Just as the Phoenicians spread their trade and language across the world, Nayla hopes that she can be an artistic ambassador for Lebanon. So far, her work has spread naturally, as members of the Lebanese diaspora have purchased her sculptures. Nayla believes that they share an affinity with the work because of their decision to live abroad and the subject and nature of the work that she has produced. She hopes the organic growth continues to reach more people, not necessarily sharing a Lebanese heritage, but simply connecting with the ‘language’ she created and its source of inspiration.

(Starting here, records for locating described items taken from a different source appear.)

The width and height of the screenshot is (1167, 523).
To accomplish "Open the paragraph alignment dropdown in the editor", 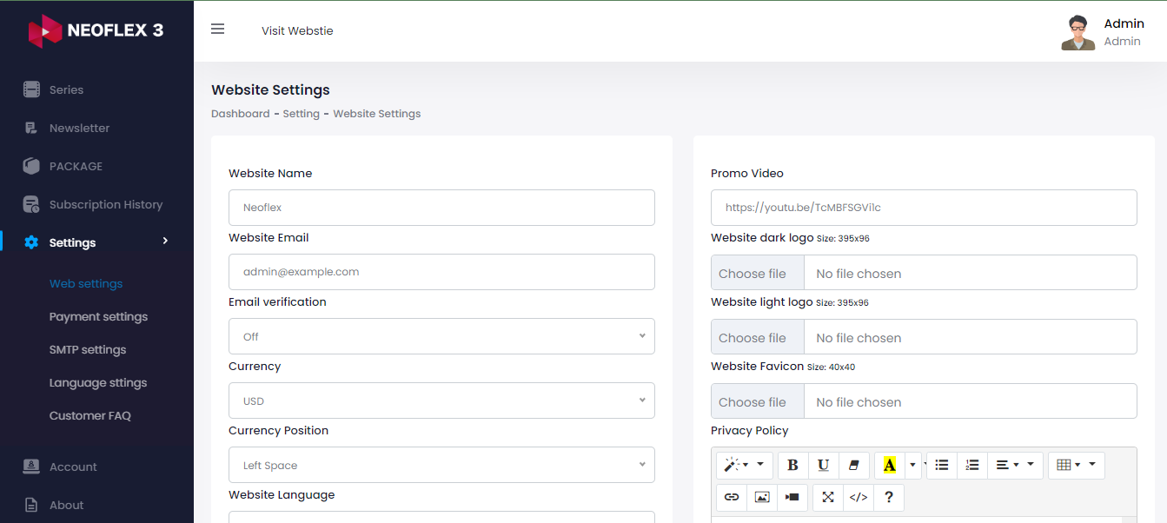I will pyautogui.click(x=1015, y=465).
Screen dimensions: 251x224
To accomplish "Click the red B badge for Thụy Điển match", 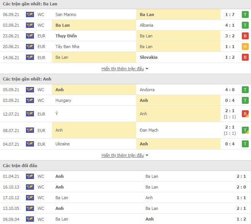I will (245, 36).
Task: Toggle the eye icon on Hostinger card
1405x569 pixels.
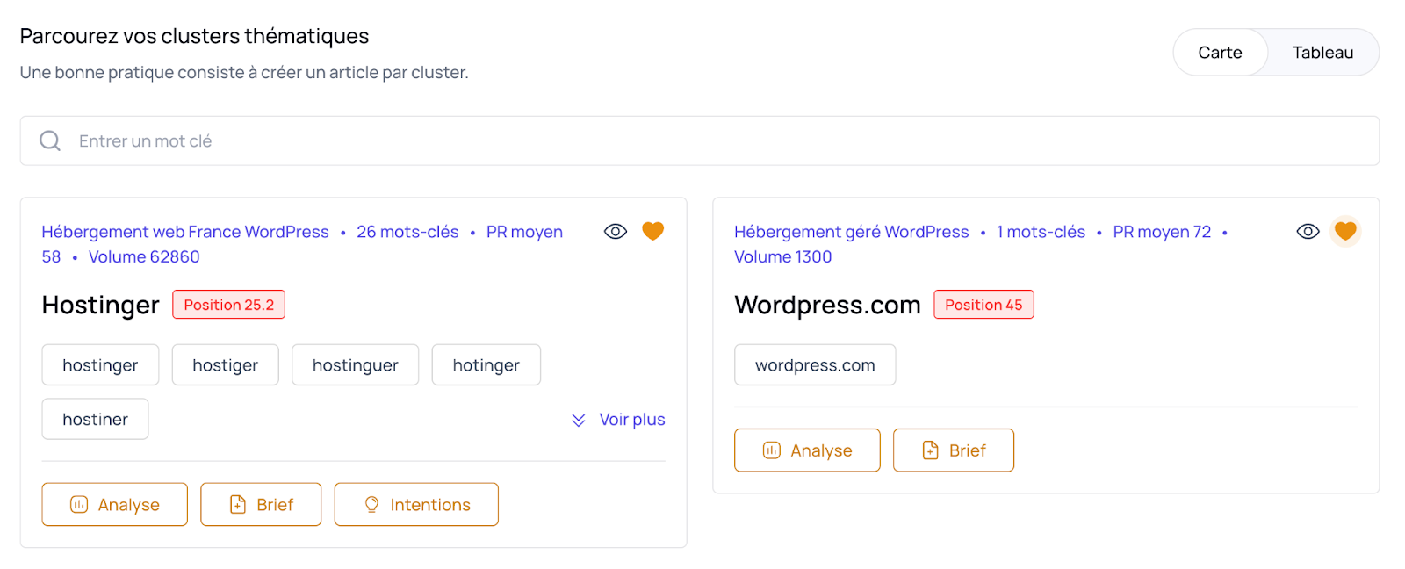Action: [616, 232]
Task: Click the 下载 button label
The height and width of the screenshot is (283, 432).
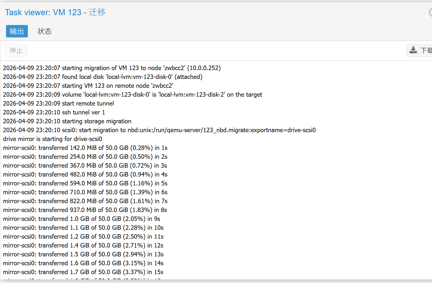Action: click(x=426, y=50)
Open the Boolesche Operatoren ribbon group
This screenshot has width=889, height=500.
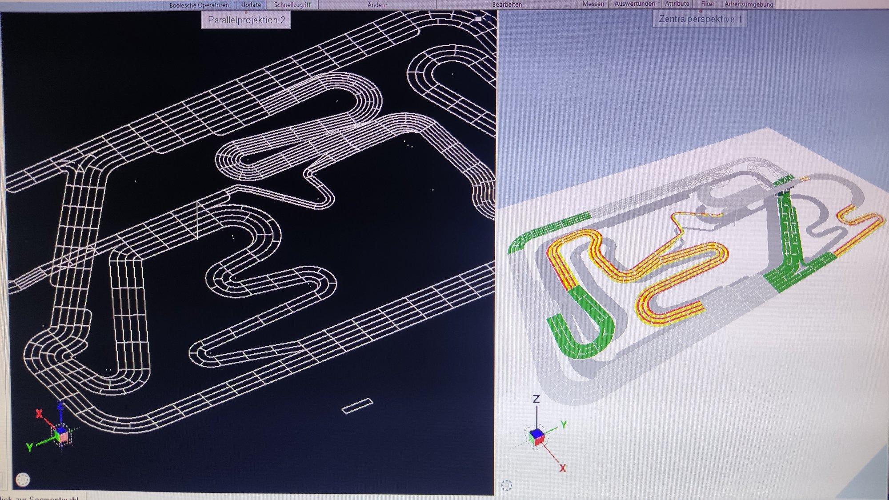pyautogui.click(x=199, y=5)
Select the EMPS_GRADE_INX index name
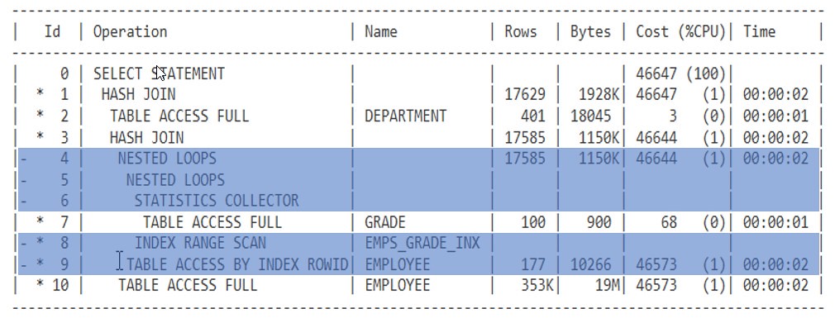 [422, 243]
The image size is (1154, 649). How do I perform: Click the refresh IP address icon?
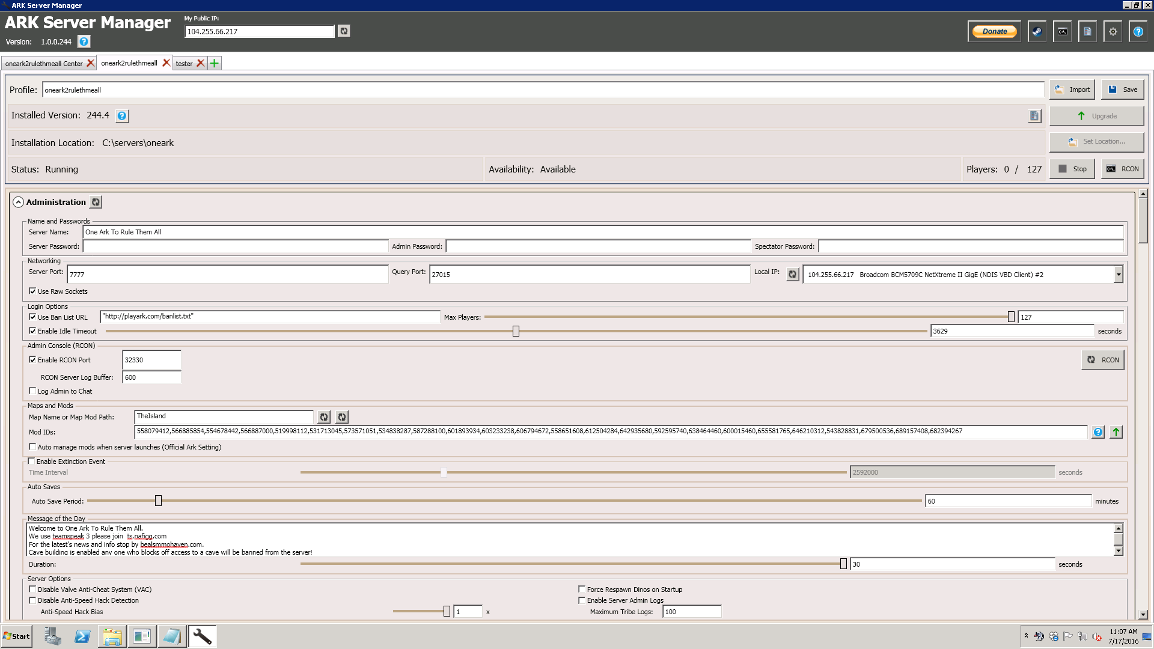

Nayla has spent most of her career as an architect and cites herself as a young artist, but finds a crossover between her old and new career. “What was very interesting for me was how you express yourself through your work and the therapy you get during the process. When you create a piece of art, it doesn’t have to have a function, while a piece of architecture or furniture needs to have a functional aspect. When you replace this with your personal emotions it gives you art.”

Her first series is strongly connected with Lebanese history and identity. Nayla plans to continue this exploration of identity in future works. “I’m very interested by identity. Identity is made of your heritage, but also other layers that I plan to explore in my future works. Of course I will always be influenced by my personal experiences but also my heritage. The Lebanese heritage will probably always be present.”

“I’m very interested, by identity. It is made of your heritage, but also other layers.”

Nayla created this series as an attempt to reconnect and understand her own heritage, and she hopes that for the people that see her sculptures the effect will be the same. “I always like people to realize the importance of the Phoenician alphabet and the spirit of the people behind it and to connect to it. The Phoenician spirit is the Lebanese spirit, whether you like it or not.”